腰椎すべり症とは
背骨を構成する椎骨が、何らかの原因によってズレることを「すべり症」と呼びます。
中でも腰椎がズレるすべり症のことを、「腰椎すべり症」と言います。また腰椎すべり症は、大きく以下の2つに分類されます。
腰椎分離すべり症
腰椎分離症を伴っているすべり症です。分かりやすく言い換えると、腰椎分離症が先にあり、これによって起こるすべり症です。
腰椎変形すべり症
腰椎分離症を伴わないすべり症です。加齢によって椎間板が変性し、椎骨のズレが生じます。なお腰椎変性すべり症は、脊柱管狭窄症を伴うことが多くなります。
腰椎すべり症の原因
腰椎分離すべり症と腰椎変形すべり症では、それぞれ原因が異なります。

- - -

◆ **指示 1**
腰椎すべり症に関する文書抜粋から見出しをすべて、登場順に書き出してください。
◆ **指示 2**
腰椎すべり症に関する文書抜粋の続きを、最後の文の後から書き進めてください。

収集データ:
- - -

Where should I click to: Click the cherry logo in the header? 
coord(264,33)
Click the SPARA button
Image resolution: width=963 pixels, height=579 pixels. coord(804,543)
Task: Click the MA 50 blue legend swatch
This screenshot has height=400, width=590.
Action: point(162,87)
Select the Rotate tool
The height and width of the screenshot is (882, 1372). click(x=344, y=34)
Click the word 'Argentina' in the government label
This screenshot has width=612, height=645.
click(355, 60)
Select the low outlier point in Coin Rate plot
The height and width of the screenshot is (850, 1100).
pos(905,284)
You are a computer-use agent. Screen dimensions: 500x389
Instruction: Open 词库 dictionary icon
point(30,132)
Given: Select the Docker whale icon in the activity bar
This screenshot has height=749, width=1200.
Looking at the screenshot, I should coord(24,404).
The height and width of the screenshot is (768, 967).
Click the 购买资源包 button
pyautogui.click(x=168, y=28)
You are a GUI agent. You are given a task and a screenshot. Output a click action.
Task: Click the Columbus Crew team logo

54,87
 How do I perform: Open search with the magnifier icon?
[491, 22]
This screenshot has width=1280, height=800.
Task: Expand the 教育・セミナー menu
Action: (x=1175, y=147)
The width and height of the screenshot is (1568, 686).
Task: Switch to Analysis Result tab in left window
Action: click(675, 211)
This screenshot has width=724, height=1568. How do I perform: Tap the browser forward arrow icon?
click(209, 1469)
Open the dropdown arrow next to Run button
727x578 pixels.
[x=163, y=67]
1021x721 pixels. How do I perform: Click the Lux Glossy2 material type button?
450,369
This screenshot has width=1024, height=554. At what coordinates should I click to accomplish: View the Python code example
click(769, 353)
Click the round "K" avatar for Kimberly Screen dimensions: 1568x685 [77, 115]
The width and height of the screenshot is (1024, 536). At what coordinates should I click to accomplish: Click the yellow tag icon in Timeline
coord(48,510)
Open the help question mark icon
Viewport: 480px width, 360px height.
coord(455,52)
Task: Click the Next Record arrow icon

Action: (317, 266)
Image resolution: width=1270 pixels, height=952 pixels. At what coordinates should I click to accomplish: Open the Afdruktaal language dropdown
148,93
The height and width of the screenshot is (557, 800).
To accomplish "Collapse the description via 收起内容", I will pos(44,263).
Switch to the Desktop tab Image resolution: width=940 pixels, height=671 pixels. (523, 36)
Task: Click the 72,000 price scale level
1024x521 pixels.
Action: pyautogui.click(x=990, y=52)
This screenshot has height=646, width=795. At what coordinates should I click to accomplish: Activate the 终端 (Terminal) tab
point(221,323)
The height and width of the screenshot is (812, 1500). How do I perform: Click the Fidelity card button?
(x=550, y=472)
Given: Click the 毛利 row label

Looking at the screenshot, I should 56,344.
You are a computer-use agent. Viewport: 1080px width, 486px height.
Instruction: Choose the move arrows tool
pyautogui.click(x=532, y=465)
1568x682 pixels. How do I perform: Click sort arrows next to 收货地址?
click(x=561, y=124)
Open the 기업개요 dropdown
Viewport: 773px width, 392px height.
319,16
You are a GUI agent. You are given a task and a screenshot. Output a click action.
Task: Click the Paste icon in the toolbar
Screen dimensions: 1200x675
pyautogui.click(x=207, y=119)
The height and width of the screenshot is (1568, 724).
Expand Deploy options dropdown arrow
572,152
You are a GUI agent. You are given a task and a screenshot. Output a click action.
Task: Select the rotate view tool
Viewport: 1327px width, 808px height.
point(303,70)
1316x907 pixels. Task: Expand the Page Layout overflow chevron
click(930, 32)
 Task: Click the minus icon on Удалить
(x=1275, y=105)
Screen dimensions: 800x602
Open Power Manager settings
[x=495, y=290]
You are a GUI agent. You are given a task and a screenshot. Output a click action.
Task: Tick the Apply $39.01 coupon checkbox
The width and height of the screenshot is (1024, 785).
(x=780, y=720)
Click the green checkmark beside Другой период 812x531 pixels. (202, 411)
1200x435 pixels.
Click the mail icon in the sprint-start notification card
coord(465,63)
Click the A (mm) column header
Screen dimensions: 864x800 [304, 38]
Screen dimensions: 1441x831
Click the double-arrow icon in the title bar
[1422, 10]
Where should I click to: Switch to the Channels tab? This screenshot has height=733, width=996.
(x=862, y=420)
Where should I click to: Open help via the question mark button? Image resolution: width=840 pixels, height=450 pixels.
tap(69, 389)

- - -

◆ **回答 1**
腰椎すべり症とは
腰椎分離すべり症
腰椎変形すべり症
腰椎すべり症の原因

◆ **回答 2**
腰椎分離すべり症の場合
サッカーや野球、バスケットボールなどにおける身体を反らす動作、ジャンプして着地する動作、腰をひねる動作を繰り返すことで椎弓が分離した状態を「腰椎分離症」と呼びます。
椎弓が分離したままでいることで、椎骨がズレやすくなるのです。
腰椎変形すべり症の場合
こちらは、主に加齢を原稿とする椎間板の変性によって起こります。椎間板は、加齢とともに弾力性が失われ、摩耗していきます。
椎間板が薄くなることで、椎骨がズレやすくなります。
腰椎すべり症の症状
神経が強く圧迫されている場合には、間欠跛行、下肢のしびれなどの症状も見られるようになります。
腰椎すべり症の方が
負担なく寝る方法
腰椎すべり症の症状が強くなるのは、腰に負担がかかったときです。
寝るときにも腰に負担をかけないようにするためには、以下の方法が有効です。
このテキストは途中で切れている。